The opening track, Anatolia (8:44), sets the tone with some tasty hand percussion and a nice clean guitar melody, and then we’re introduced to the deep, rich tones of the bass, which stand out consistently throughout the whole album. The song has a great oriental vibe and includes a creative organ section, guitar solos with some nice wah pedal and effect work, and some heavier breakdowns of the riff in the last half. The style, with its slow and contemplative Middle-Eastern themes, is almost like proto-surf music. The only complaint I have is that there are some organ tones toward the beginning which hit some volume peaks and sound like they are a little hot in the mix.

Dunes and Wind (10:17) introduces a psychedelic tremolo effect on the guitar, and features some great interplay between the bass and organ. There several transitions throughout the song that keep things interesting. The real highlight of the song is the extended use of the unique sounding hammered dulcimer at the end of the song.

Alawith (9:51) opens with a heavy bass-led rhythm section, laced with bells and hand percussion. The sound is very cohesive, with string-orchestra sounds on the keyboard. About halfway through, at the 5:15 mark, the song becomes more driving and heavy and the song features an awesome oriental sounding guitar solo complemented by a cool triplet pattern on the ride cymbal.

Sphinx (8:15) has a very authentic sounding opening with rich, blended layers that create a darker tone for the track. The song is very psychedelic and includes authentic instruments like the ud and lute, lots of hand percussion, mind-bending organ solos, and some funky wah-pedal action.

Bedouins (9:15) opens with a calculated guitar line leading into a groovy rhythm section which includes some beautiful guitar layers and heavy bass.

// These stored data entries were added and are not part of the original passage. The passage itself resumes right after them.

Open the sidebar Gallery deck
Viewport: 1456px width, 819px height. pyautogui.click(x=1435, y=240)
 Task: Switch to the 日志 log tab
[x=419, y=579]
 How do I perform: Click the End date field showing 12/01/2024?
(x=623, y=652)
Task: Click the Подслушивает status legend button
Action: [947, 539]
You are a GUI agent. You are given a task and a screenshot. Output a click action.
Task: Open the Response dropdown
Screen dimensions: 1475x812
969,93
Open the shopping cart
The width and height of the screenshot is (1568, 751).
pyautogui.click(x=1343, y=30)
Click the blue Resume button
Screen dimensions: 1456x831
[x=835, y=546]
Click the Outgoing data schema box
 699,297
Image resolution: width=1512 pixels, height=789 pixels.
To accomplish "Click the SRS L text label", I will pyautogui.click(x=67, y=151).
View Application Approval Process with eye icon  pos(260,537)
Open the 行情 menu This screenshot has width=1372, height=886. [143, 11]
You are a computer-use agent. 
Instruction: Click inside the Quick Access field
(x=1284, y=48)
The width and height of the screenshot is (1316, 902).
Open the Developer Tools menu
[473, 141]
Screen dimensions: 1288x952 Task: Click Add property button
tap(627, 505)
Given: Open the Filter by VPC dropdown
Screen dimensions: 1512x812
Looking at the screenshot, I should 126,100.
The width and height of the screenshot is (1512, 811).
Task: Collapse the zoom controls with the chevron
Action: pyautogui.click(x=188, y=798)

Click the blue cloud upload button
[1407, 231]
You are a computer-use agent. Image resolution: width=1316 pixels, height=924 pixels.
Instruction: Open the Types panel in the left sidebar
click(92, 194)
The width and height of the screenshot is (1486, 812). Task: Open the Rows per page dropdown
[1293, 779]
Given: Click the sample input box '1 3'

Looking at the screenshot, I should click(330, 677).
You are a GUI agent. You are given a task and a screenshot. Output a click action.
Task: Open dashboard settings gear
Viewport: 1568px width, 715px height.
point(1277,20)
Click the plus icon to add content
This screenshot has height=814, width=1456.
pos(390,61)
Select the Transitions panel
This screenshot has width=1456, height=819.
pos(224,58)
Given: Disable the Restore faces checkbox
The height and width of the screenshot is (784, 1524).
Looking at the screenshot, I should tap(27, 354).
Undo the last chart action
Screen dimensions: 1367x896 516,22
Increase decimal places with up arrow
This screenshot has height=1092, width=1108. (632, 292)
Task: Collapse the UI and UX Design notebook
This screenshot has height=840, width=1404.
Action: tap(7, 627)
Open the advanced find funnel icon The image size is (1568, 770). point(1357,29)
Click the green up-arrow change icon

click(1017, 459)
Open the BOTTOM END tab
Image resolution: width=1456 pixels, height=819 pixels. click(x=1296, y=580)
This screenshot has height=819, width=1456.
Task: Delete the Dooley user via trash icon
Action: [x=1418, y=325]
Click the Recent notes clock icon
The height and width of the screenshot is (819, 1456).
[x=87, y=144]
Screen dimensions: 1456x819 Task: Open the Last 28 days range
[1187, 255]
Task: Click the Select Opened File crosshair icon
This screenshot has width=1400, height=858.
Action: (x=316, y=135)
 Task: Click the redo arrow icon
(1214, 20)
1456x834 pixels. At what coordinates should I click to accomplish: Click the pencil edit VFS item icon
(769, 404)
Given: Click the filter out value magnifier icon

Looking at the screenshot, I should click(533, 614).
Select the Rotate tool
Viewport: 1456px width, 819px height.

The track features a syncopated, progressive section, some interesting stereo effects, and a classical sounding guitar solo. However, the song is hampered a little bit by some overly dissonant guitar notes and a meandering pace.

The closing track, Red Snake (8:40), is consistent with the rest of the album. It does change things up slightly by adding a trippy, spacier psychedelic section after the introduction, as well as several cool transitions throughout.

“…get lost in the rich layers and infectious groove patterns…”

Eastern Tales is a fantastic debut album for Babylon Tree, and consistently provides an intriguing mixture of Middle-Eastern themes and stoner rock. It’s easy to get lost in the rich layers and infectious groove patterns. The album is a solid debut release for Babylon Tree. Although there is no physical copy of the recording, you can buy the digital album on Bandcamp, and definitely keep an eye out for more great music from Babylon Tree.